TEXT PROVIDED.
▬▬▬▬▬▬▬▬▬▬

'3 Old Guys' — aged 65 and up — complete epic 8,000-km snowmobile ride from Minnesota to Alaska
'Every bend in the river seemed to bring on a new challenge of some sort'
Rob Hallstrom says they dealt with pretty much everything on their epic, month-long, 8,000-kilometre snowmobile journey from Minnesota to Alaska.
"We rode through conditions that were unbelievable. You know, we went through deep snow, we went through slush, we went through good ice, bad ice, no ice ... gravel, over rocks, through mountain passes," he recalled.
"Every bend in the river seemed to bring on a new challenge of some sort."
Hallstrom and his riding companions Paul Dick and Rex Hibbert — self-dubbed "the 3 Old Guys" — finished their big adventure this week when they reached Fairbanks, Alaska. They started on March 6 in Grand Rapids, Minn., and were set to fly back home to Minnesota on Friday evening.
Hallstrom, 65, says he's the young one of the trio. Dick is 72, and Hibbert turned 70 on the trail.
Writing on their Facebook page, the group said the international snowmobile trip — which took them through northern Manitoba, Saskatchewan, across the N.W.T. and the Yukon — "renewed our passion for adventure, revived our faith in humanity and educated us on history and land."
Hallstrom said the trip took a lot of planning, especially figuring out the route they wanted to take. He said he's always loved reading stories about the North, and that helped them "patch together" a plan.

▬▬▬▬▬▬▬▬▬▬

DATA EXCERPT.
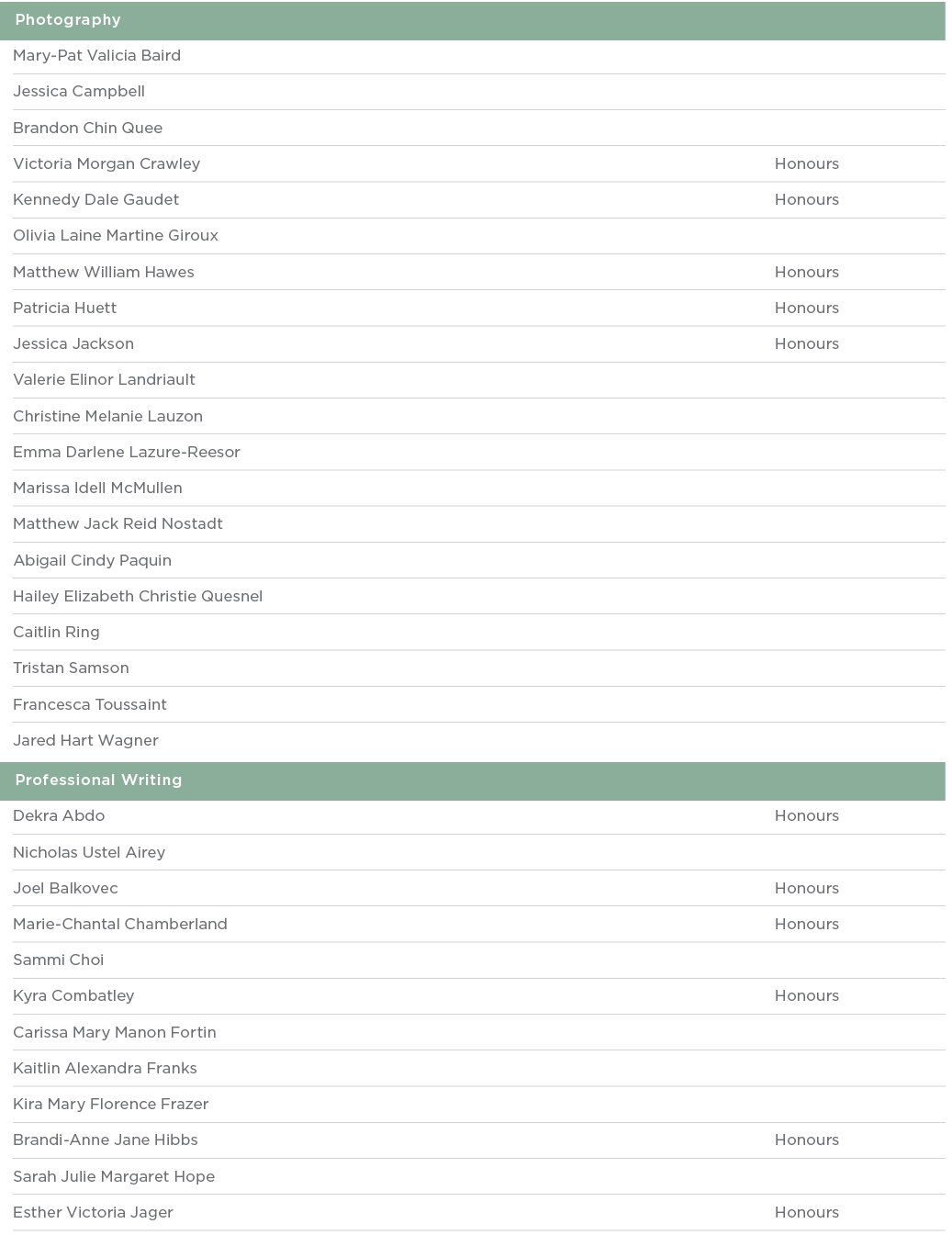This screenshot has height=1235, width=952.
Task: Select the Patricia Huett row
Action: pyautogui.click(x=65, y=309)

▬▬▬▬▬▬▬▬▬▬

SET PROBLEM 1. In the snowmobile article, rewrite the passage from "Hallstrom and his" to "on the trail.", changing "Fairbanks" to "Anchorage".
SET PROBLEM 2. According to the snowmobile article, where and when did the three riders begin their journey?
The listing has no connection to the snowmobile article.

CORRECT RESPONSE 1.
Hallstrom and his riding companions Paul Dick and Rex Hibbert — self-dubbed "the 3 Old Guys" — finished their big adventure this week when they reached Anchorage, Alaska. They started on March 6 in Grand Rapids, Minn., and were set to fly back home to Minnesota on Friday evening.
Hallstrom, 65, says he's the young one of the trio. Dick is 72, and Hibbert turned 70 on the trail.

CORRECT RESPONSE 2. In Grand Rapids, Minnesota, on March 6.